Spectroscopic Studies of Synthetic Methylaluminoxane: Structure of Methylaluminoxane Activators.

Abstract

Hydrolysis of trimethylaluminum (Me3 Al) in polar solvents can be monitored by electrospray ionization mass spectrometry (ESI-MS) using the donor additive octamethyltrisiloxane [(Me3 SiO)2 SiMe2 , OMTS]. Using hydrated salts, hydrolytic methylaluminoxane (h-MAO) features different anion distributions, depending on the conditions of synthesis, and different activator contents as measured by NMR spectroscopy. Non-hydrolytic MAO was prepared using trimethylboroxine.

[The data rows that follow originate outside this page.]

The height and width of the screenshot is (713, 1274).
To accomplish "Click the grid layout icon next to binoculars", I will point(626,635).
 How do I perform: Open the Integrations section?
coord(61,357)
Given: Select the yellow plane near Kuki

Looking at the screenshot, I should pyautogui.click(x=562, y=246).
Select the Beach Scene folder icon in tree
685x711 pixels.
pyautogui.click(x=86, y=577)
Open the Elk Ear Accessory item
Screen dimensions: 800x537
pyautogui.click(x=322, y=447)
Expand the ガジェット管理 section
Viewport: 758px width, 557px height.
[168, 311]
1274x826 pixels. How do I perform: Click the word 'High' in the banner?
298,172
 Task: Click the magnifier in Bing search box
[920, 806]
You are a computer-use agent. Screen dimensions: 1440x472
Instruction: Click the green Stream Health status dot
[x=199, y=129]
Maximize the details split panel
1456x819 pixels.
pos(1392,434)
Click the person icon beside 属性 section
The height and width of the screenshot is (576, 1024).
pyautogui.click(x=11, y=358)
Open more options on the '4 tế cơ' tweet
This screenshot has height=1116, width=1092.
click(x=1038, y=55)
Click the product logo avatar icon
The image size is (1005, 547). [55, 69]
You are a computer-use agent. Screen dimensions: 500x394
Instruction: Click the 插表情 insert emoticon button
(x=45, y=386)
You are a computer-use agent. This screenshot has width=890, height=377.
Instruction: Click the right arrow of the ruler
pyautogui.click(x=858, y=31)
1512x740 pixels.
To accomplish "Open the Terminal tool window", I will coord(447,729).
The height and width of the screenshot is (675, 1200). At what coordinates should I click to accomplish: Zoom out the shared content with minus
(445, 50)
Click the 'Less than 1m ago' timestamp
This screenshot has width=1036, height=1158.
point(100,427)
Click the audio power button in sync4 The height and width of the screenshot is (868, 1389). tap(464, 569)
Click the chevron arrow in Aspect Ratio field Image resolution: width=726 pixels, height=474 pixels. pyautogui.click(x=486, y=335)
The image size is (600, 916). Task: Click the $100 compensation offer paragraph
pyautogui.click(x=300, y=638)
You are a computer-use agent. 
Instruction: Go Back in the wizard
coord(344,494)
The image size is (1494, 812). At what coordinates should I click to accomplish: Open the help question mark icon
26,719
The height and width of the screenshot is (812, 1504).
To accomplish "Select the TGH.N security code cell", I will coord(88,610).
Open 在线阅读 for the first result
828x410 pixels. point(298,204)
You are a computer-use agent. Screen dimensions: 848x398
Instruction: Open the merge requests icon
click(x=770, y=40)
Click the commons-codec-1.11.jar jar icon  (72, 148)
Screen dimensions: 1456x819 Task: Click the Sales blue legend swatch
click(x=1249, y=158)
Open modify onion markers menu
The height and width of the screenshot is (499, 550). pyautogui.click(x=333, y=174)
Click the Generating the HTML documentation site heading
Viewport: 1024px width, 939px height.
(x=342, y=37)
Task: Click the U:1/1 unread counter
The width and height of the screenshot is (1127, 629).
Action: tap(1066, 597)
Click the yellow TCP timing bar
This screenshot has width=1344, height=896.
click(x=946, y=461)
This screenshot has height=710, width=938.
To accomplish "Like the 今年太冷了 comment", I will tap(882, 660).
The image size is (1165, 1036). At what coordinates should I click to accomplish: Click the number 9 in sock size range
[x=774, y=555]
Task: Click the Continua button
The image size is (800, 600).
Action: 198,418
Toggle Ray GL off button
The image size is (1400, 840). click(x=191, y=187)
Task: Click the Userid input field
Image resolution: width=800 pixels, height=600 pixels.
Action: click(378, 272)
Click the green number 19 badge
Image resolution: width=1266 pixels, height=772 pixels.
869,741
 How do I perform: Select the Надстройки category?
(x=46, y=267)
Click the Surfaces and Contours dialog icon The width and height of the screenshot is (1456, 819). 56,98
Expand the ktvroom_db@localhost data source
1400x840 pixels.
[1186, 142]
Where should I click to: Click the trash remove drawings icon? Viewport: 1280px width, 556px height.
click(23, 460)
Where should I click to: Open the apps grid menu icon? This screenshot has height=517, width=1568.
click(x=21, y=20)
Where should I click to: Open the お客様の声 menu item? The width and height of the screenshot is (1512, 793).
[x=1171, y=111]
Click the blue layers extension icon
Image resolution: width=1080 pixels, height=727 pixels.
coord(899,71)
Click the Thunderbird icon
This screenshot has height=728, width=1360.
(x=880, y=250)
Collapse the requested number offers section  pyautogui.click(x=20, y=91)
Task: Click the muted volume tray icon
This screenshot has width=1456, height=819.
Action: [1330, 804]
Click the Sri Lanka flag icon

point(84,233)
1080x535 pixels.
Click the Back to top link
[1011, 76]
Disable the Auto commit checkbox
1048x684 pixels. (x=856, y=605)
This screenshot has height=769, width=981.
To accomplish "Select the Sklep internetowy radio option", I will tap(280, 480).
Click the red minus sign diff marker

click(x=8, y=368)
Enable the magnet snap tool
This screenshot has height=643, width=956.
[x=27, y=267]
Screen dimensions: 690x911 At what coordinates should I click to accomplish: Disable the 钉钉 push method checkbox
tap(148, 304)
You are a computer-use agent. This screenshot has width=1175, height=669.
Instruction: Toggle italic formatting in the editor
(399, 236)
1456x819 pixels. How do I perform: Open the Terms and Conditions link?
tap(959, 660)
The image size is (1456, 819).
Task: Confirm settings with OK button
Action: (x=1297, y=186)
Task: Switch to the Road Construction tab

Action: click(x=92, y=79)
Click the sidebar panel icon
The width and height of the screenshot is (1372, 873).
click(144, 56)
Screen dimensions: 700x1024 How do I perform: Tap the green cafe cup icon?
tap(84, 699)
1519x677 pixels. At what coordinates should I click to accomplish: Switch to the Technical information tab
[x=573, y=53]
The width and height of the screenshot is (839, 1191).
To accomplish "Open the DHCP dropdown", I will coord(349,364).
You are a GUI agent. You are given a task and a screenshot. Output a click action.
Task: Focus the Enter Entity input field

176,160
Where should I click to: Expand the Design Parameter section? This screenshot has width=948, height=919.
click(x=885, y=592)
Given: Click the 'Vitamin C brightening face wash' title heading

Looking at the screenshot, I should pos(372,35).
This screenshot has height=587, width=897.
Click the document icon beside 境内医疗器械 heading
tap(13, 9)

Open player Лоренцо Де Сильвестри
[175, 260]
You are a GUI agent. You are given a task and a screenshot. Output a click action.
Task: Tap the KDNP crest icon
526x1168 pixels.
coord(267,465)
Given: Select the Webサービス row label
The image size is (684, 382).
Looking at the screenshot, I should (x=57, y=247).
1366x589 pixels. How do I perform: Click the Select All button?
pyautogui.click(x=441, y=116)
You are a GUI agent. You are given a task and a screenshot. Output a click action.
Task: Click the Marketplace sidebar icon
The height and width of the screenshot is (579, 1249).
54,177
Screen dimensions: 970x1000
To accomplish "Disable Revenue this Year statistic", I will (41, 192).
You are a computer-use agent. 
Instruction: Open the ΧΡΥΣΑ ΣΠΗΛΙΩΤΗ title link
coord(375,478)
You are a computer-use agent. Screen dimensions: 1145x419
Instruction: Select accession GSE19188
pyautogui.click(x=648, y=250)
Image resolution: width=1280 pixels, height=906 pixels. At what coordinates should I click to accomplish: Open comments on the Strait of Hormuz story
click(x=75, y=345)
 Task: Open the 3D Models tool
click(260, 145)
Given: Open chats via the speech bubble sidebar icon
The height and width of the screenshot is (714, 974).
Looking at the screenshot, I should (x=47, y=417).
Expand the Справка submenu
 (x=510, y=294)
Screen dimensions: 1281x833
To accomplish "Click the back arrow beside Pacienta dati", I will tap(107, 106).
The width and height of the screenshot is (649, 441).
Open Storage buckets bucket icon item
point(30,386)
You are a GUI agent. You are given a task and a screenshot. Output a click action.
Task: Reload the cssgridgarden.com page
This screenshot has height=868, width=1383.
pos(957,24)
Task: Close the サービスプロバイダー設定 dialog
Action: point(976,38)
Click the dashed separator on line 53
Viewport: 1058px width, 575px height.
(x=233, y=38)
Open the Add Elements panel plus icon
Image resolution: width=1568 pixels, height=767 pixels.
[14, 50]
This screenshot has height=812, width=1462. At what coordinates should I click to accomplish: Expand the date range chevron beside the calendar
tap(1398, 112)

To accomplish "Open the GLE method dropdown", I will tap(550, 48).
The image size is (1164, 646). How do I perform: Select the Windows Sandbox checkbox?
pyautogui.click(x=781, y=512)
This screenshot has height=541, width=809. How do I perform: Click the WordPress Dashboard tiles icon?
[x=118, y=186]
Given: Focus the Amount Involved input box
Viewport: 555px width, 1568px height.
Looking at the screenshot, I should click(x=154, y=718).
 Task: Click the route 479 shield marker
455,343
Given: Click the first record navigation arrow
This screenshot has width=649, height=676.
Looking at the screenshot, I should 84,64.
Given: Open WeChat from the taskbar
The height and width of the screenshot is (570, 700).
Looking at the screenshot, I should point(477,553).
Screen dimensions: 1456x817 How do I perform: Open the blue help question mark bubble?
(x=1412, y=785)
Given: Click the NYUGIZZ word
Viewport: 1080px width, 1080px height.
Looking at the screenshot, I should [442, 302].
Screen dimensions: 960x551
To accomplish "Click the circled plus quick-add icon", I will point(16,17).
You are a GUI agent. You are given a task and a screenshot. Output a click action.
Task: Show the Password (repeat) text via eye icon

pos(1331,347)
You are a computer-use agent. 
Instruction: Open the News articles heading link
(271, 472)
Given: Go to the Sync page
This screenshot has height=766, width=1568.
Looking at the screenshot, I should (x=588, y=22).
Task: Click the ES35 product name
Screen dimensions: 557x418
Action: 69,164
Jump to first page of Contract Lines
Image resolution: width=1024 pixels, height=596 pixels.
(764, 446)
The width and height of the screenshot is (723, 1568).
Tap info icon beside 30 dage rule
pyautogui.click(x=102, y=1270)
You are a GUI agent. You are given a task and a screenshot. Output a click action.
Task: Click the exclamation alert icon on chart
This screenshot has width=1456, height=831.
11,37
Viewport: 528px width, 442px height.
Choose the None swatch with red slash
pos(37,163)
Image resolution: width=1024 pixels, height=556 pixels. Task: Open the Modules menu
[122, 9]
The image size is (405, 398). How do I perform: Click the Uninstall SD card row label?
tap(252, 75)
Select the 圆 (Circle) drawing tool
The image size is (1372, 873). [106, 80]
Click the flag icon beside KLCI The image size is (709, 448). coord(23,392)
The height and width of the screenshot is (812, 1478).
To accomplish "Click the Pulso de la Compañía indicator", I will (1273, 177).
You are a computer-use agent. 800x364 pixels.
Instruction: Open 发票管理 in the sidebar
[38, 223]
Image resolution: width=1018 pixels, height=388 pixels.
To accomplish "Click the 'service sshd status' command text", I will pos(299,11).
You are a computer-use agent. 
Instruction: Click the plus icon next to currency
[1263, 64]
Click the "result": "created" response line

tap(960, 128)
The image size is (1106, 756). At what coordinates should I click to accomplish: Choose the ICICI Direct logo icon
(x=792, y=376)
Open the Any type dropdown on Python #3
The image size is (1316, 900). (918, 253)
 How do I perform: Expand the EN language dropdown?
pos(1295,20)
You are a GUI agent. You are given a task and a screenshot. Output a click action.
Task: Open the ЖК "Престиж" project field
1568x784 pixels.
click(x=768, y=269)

The properties of this material, which contains incorporated boron, differ significantly from h-MAO. In the case of MAO prepared by direct hydrolysis, oligomeric anions are observed to rapidly form, and then more slowly evolve into a mixture dominated by an anion with m/z 1375 with formula [(MeAlO)16 (Me3 Al)6 Me]- . Theoretical calculations predict that sheet structures with composition (MeAlO)n (Me3 Al)m are favoured over other motifs for MAO in the size range suggested by the ESI-MS experiments. A possible precursor to the m/z 1375 anion is a local minimum based on the free energy released upon hydrolysis of Me3 Al.